Dynamic Foraging#
At the Allen Institute for Neural Dynamics, we are interested in understanding:
How experience drives learning.
How behavioral strategies (policies) are stored, maintained, and updated.
How movements are generated from behavioral policies.
How brain-wide neural circuits are organized and operate: networks within areas, across areas, and regulation of information flow by neuromodulators.
We develop behavioral tasks that give us access to neural dynamics across brain regions, with cell-type specificity over multiple timescales. This requires a careful balance of tight task control that also respects the ethology by tapping into evolutionarily relevant behaviors across mammals, including mice. We focus on tasks that are amenable to quantitative modeling, including rich theories from reinforcement learning and foraging (Stephens and Krebs, 1987; Bertsekas and Tsitsiklis, 1996; Sutton and Barto, 1998; Houston and MacNamara, 1999).
Dynamic Foraging Task#
We first must define a set of requirements for a task that addresses our research goals. An ideal task satisfies these requirements:
Reproducible behavioral performance across mice
Rapid task acquisition
Scalable
Changes in the environment that require the animal to learn from experience
A limited set of choice movements, allowing us to correlate movements with neural activity
Amenable to modeling that explains behavior
The dynamic foraging task was designed to meet these criteria. It has two alternative choices, binary reward, and nonstationary reward probabilities given each action. A rich literature in animal learning theory, psychology, and—more recently—neuroscience, has shown this to be a fruitful task. We took inspiration from earlier experiments in monkeys (Sugrue et al., 2004; Lau and Glimcher, 2005; Tsutsui et al., 2016) to develop an analogous task for mice (Bari et al., 2019; Hattori et al., 2019; Grossman et al., 2022).
In our experiments, thirsty, head-restrained mice perform hundreds of trials each day. A trial begins with an auditory “go” cue, after which mice have a short window in which to lick toward a leftward or rightward tube. Choices are followed by either a water reward or no outcome. Reward probabilities are assigned to each tube and vary over the course of a session.

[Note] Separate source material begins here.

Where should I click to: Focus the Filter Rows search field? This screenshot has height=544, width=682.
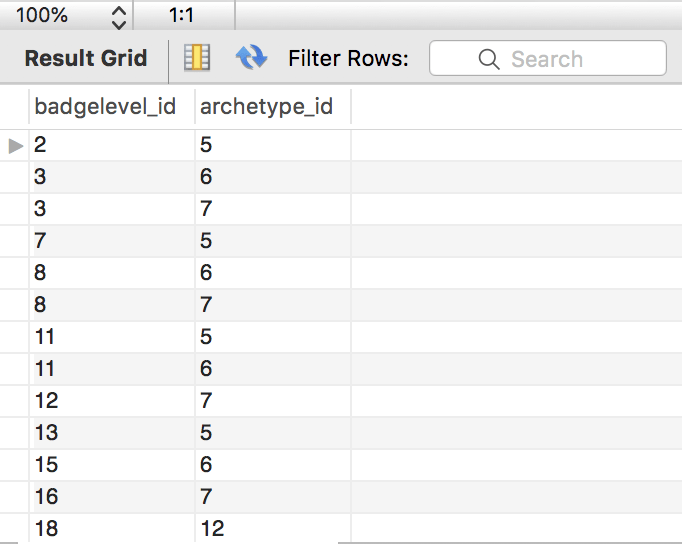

Fig. 1. Top, cartoon of behavioral task events. Bottom, behavioral data from an example session. Dots above the plot correspond to reward probabilities given leftward (P(R|l)) or rightward (P(R|r)) choices. Ticks correspond to choices to the left (below) or right (above) that were rewarded (black) or unrewarded (gray). The black curve is a running average of the mouse’s choices leftward or rightward. The blue curve is a running average of the reward available from the left or right. Note that the mouse’s choices closely follow the reward dynamics.
A critical feature of this task is that it allows us to study learning in real time: mice adjust their behavior as reward probabilities change. There are several parameters that govern how the reward probabilities change over time. We manipulate two in particular: whether reward probabilities on the left and right sides change at the same time (“coupled”) or independently (“uncoupled”) and whether the reward from a choice is available regardless of the mouse’s choice (“baiting”). Baiting is defined such that if an unchosen action would have been rewarded, the reward is delivered upon the next choice of that alternative.
Fig. 2. Left, training curriculum for the dynamic foraging task. Right, task parameters for each stage. See below for definitions.
Statistical analysis of dynamic foraging behavior#
The central hypothesis for how mice behave in the dynamic foraging task is that they use recent actions and outcomes to change future behavior. One simple analysis that demonstrates mice use recent actions and outcomes is a logistic regression model that uses past rewards and choices to predict the future left/right choice.
Fig. 3. Reward-history-dependent learning within and across sessions. (a) Regression coefficients develop over training stages and display exponential weighting as a function of trial history. (b) Reward-history-dependent learning evolves smoothly across learning stages.
Reinforcement-learning models#
Reinforcement-learning models are useful for inferring the “hidden” variables that a mouse may use while engaged in the foraging task. This is especially true when paired with statistical analyses. For example, Fig. 3 shows that mice use reward history to guide future choices. What might be the mechanism underlying this type of learning? One possibility is that the brain generates errors: discrepancies between the predicted and observed outcomes of actions. This can be formalized in a reinforcement-learning model, whose extracted latent variables can subsequently be linked to neural activity (Fig. 4).
Fig. 4. Example session with fitted Q values for left (blue) and right (orange) choices. Below the Q values we show that animal’s licks (black) and whether or not the lick was rewarding (red). The Q values fitted here use a reinforcement-learning model (Q-learning) with 2 learning rates (each one for positive and negative RPEs), a choice kernel to address side bias, and softmax function for determining choice.